Ripening, not reckoning.
So now we have entered a time when my working hours have decreased, and my homework and study hours have increased exponentially.
Surprisingly enough, I am now putting in more hours than ever and simultaneously loving it because of how exciting this animation course is for me. It is fueling a beautiful fire in my belly.
I can see myself exploring the merging of so many veins of interest that I have pursued over the course of my life...
I remember being 4 years old and rendering my first painting of a robin — sitting there with my paintbrush in hand at pre-school and reflecting on the natural world around me. I thought to myself, "But why have they asked us to paint a round robin? Robins are not round," wanting to properly honor and reflect what I had learned so far.

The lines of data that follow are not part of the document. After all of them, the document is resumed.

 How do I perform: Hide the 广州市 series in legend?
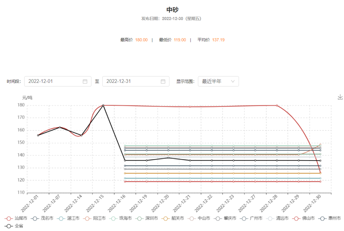click(x=251, y=218)
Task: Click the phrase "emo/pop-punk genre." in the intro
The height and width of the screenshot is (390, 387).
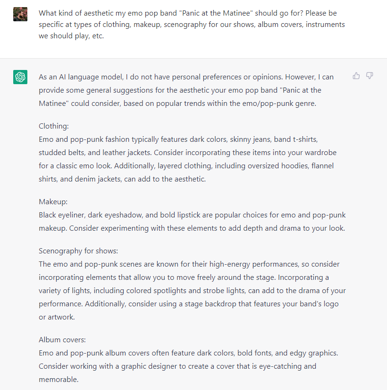Action: pyautogui.click(x=279, y=104)
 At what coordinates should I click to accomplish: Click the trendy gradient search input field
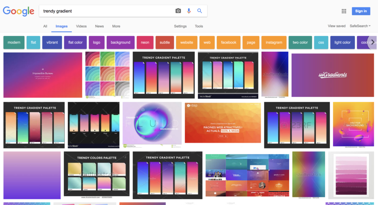(x=106, y=11)
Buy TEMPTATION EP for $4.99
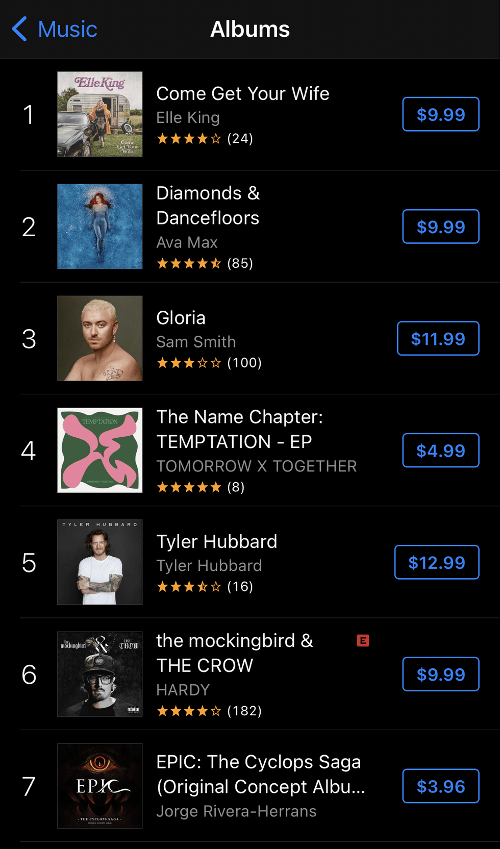 [441, 451]

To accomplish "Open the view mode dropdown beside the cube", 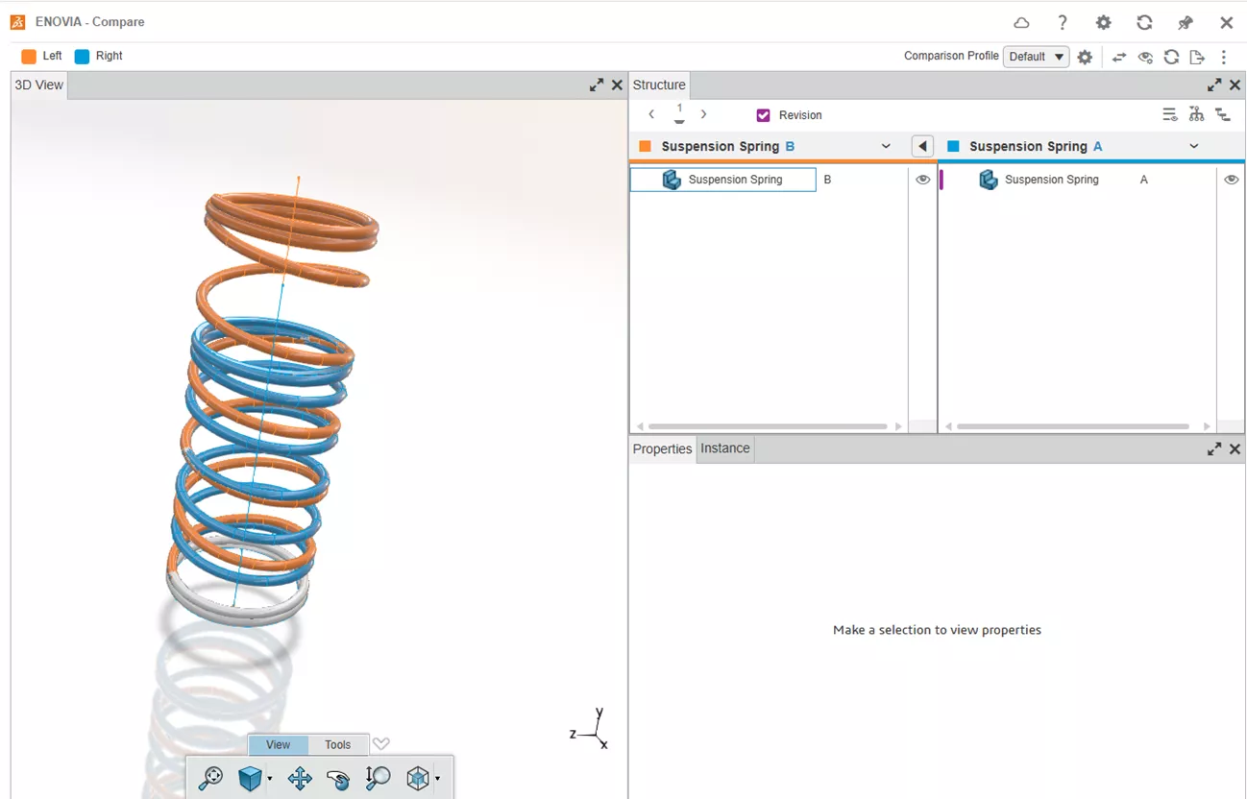I will (x=270, y=780).
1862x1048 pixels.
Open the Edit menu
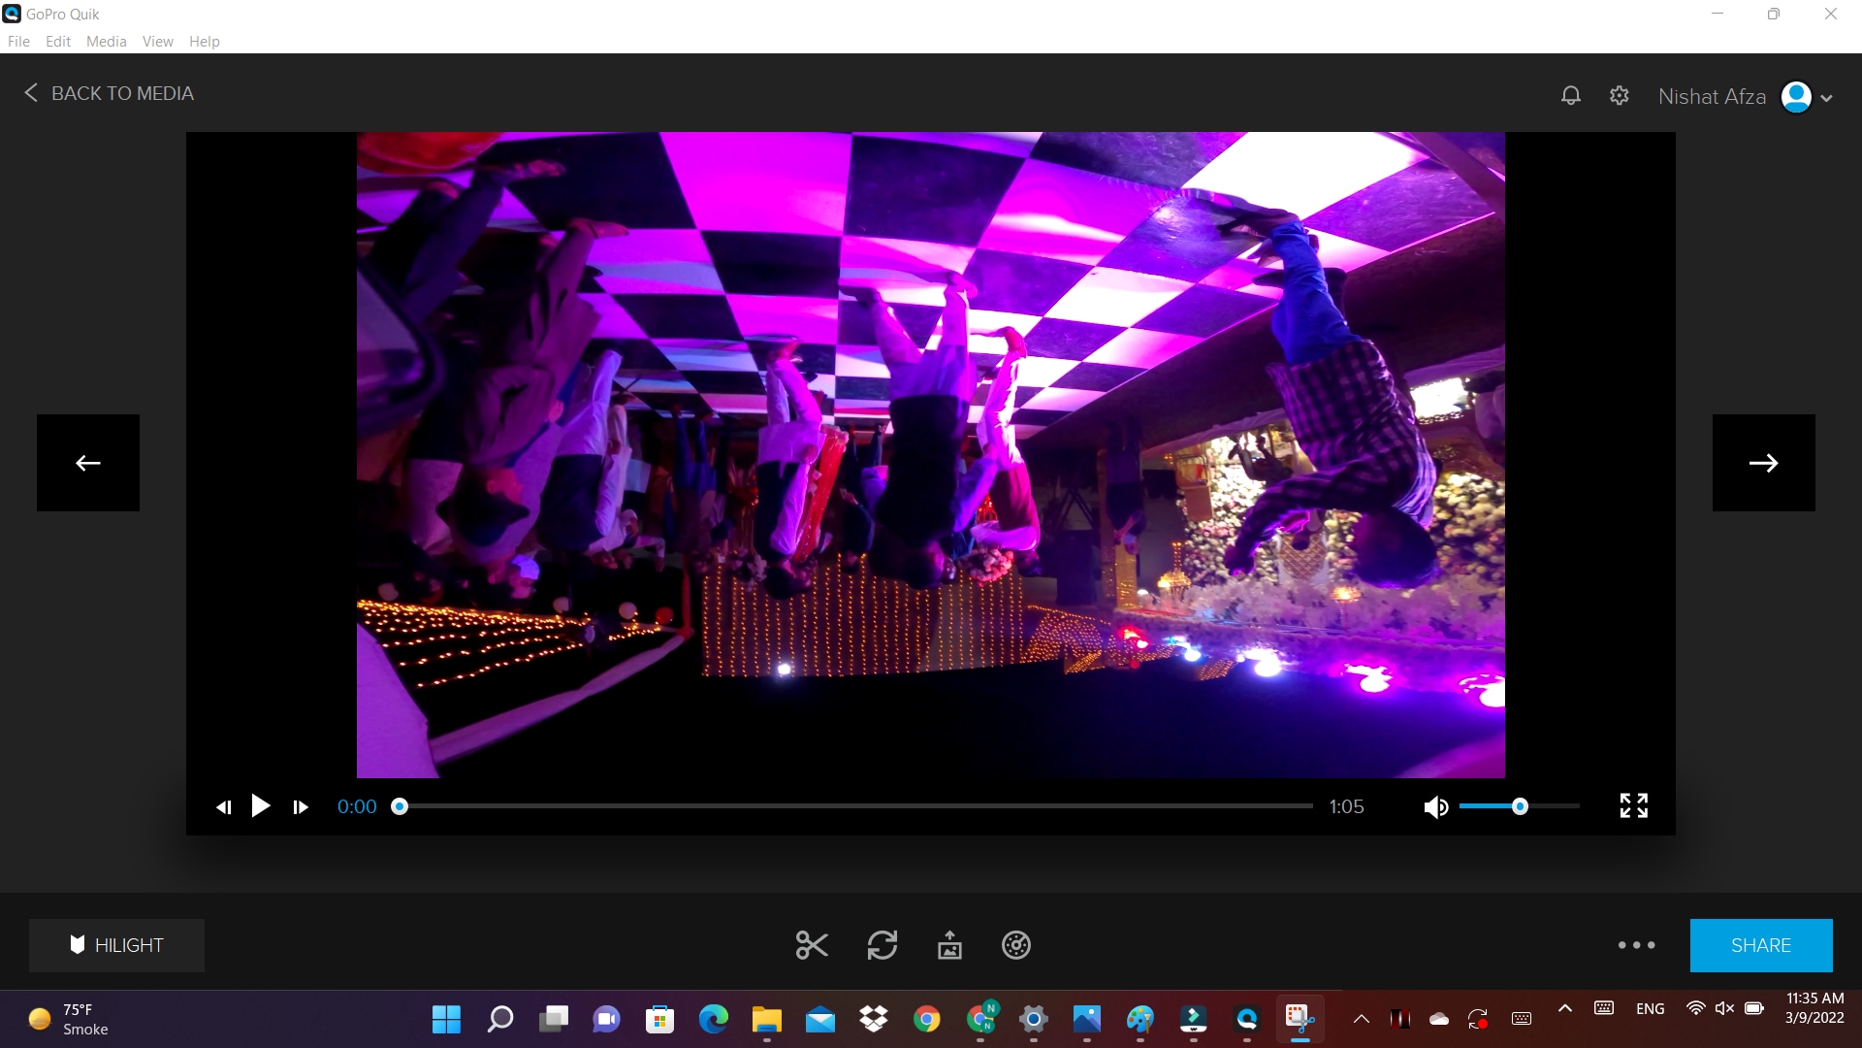(57, 41)
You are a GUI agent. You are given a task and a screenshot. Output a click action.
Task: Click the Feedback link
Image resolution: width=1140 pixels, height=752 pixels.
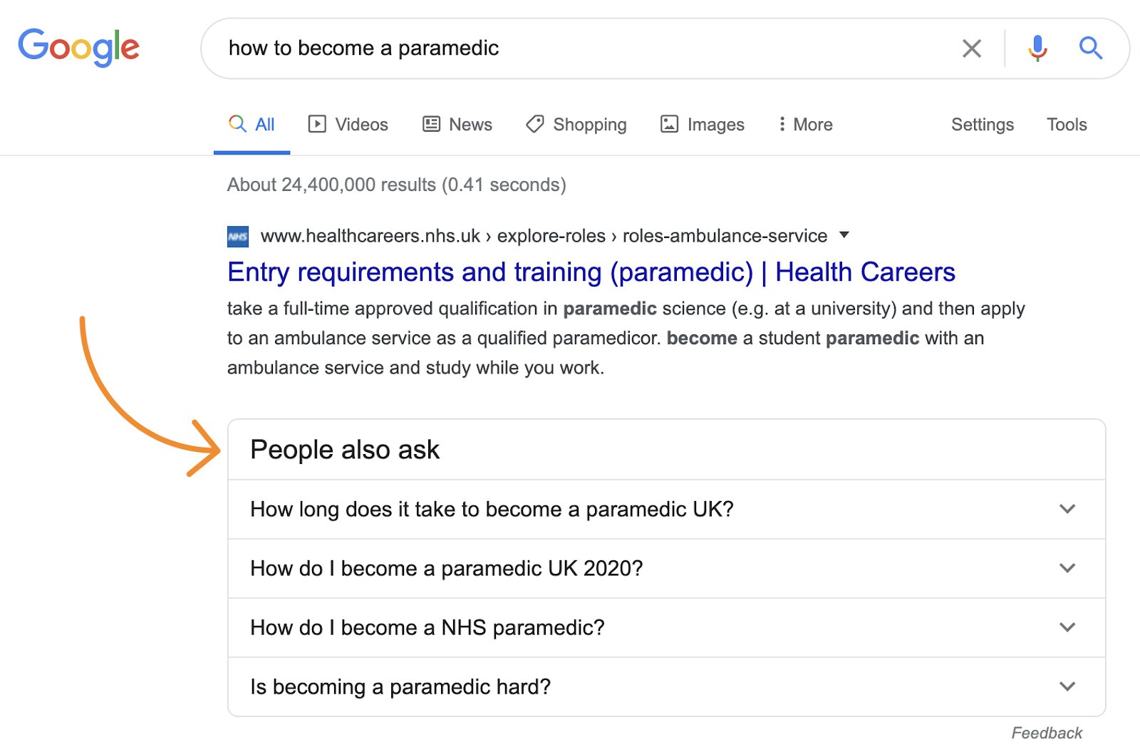pos(1046,732)
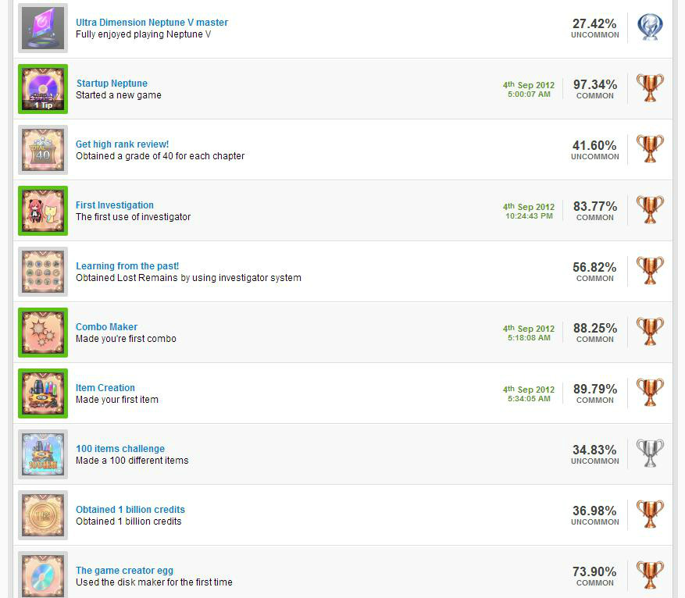Viewport: 685px width, 598px height.
Task: Open the 100 items challenge link
Action: [120, 449]
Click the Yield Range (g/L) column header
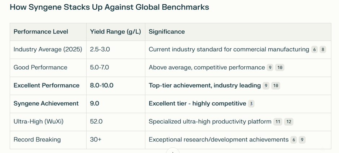 click(x=115, y=32)
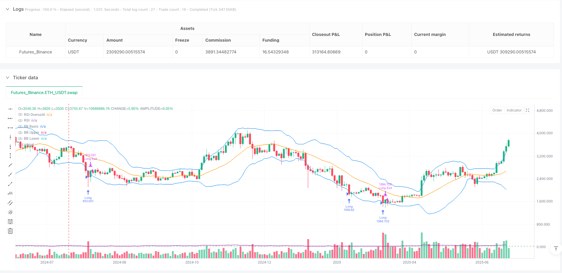
Task: Enter fullscreen chart mode
Action: (527, 110)
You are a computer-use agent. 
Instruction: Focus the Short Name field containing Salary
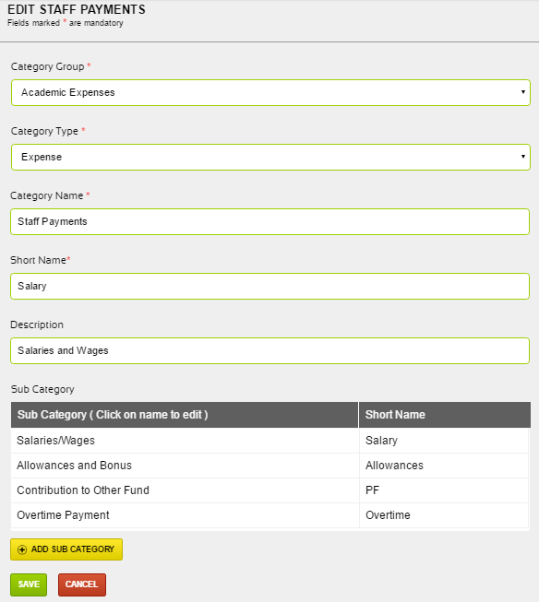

A couple of years later I created my first flip book animation to honor the object of my affection at that time, a blooming and decaying rose. The handmade illustration included a rising and setting sun and moon in the background, followed by the rose throughout the animated day. Since these early days, I have spent many years honing my art and design skill sets but with no concrete direction in mind, sans my declared profession at fifth grade graduation:
"When I grow up, I am going to be an Environmental Architect."
I don't know if my parents have ever felt so proud as in that moment.
Now, in 2017, there seems to be a strange merging and coalescence of these acquired skill sets:
of my college studies of illustration and painting, color, design and metalworking,
of natural cycles and patterns, of textures, our solar system and cosmic networks...
and now my new path of studying digital motion design and animation!
I feel convergence on the horizon, but I must not rush the flow.
“There is here no measuring with time, no year matters and ten years are nothing. Being an artist means, not reckoning and counting, but ripening like the tree which does not force its sap and stands confident in the storms of spring without the fear that after them may come no summer. It does come. But it comes only to the patient, who are there as though eternity lay before them, so unconcernedly still and wide. I learn it daily, learn it with pain to which I am grateful: patience is everything!”
I hope to heed these nourishing lines from Rilke and be gentle with myself in the process of growth.